A breath that never truly ends,
Just curves around and re-ascends.
Each age a ripple from the last,
Each future seeded in the past.
And every Big Bang, loud and bright,
A phoenix rising out of night.
V.
But what if time is not so kind?
What if it’s merely how we mind
The ticking laws, the moving flame —
A concept dressed in math’s domain?
Could time itself be just a veil,
A fiction in the thinker’s tale?
If time begins with what we see,
Then what’s before — but “yet to be”?
VI.
The strings may hum beyond our sense,
In branes that stretch through higher tense.

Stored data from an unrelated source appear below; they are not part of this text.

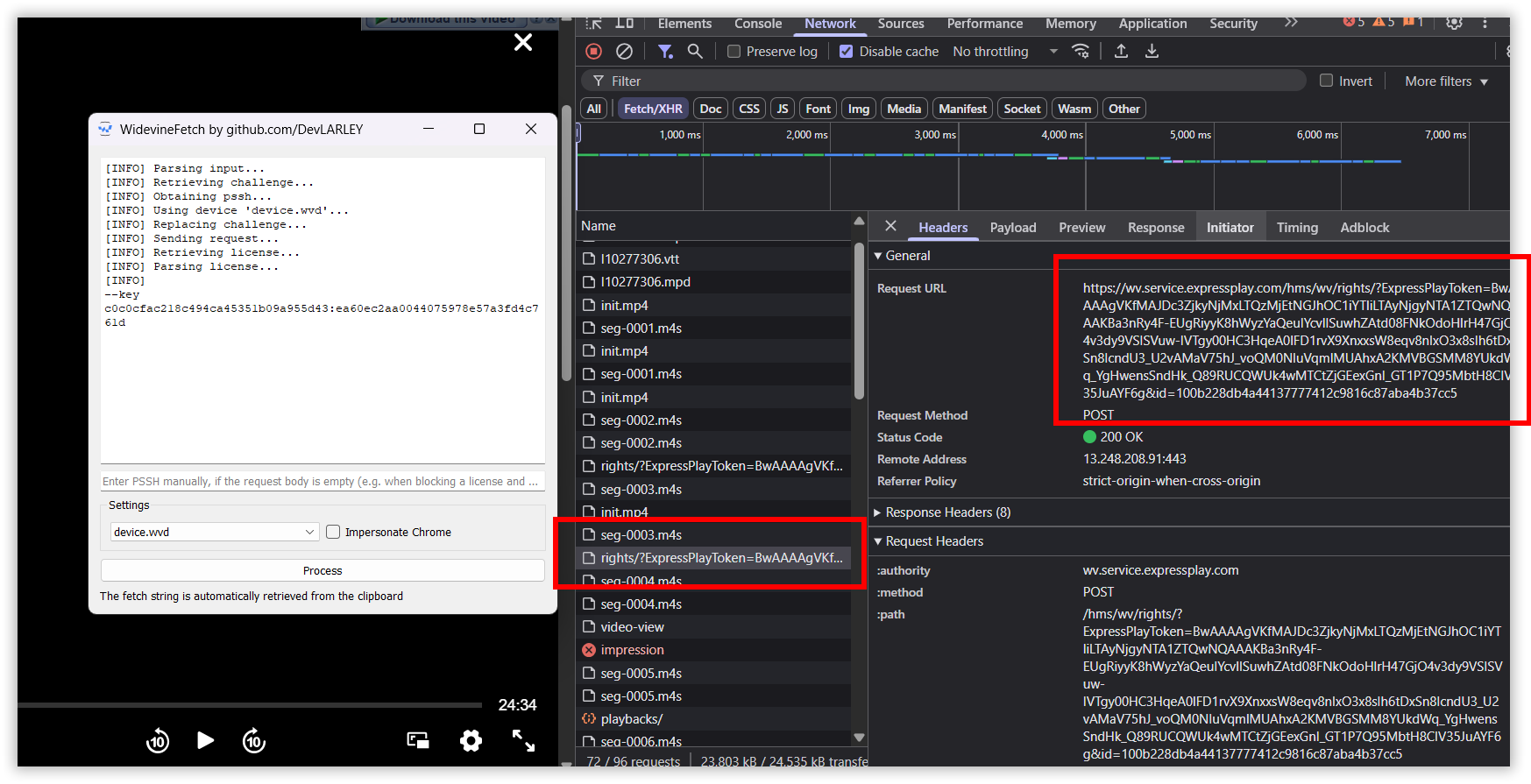The width and height of the screenshot is (1531, 784).
Task: Tick the Impersonate Chrome checkbox
Action: pyautogui.click(x=333, y=532)
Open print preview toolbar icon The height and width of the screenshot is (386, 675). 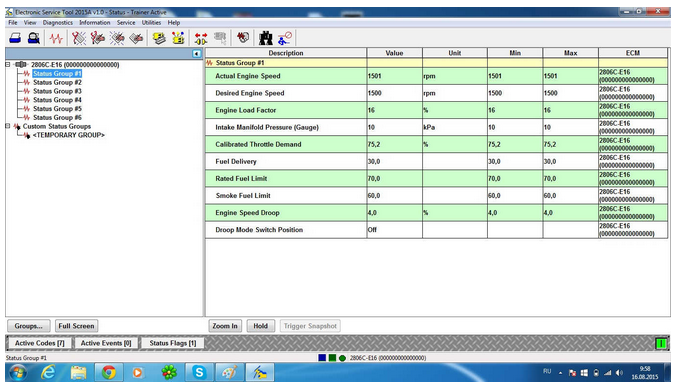34,38
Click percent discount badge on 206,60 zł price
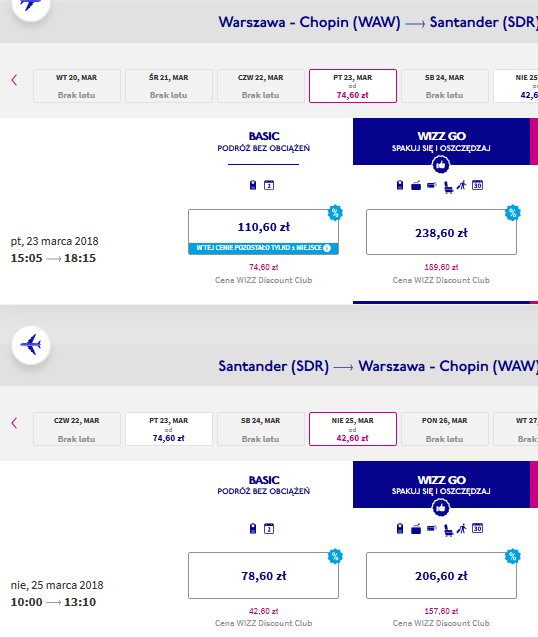538x637 pixels. pyautogui.click(x=513, y=556)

And when they touch — creation spills,
A universe that dreams and wills.
Yet all of this remains unsure,
A myth within a physics cure.
We map the dark, but stars are few,
The deeper truths elude our view.
VII.
What, then, of “nothing” — is it real?
A quiet that no thoughts can feel?
Is nothing something yet unseen,
The mother of the might-have-been?
A cradle made of paradox,
Where voids are doors, not bolted locks.
And through that door, did wonder creep,
To dream the world we wake and sleep?
VIII.
So here we stand — this dust, this breath,
Both close to truth and far from death.
We chart the stars with minds alight,
Still lost between the wrong and right.
But even not-knowing can bloom —
A lantern in the cosmic room.
For in the silence we infer,
The echo of what never were.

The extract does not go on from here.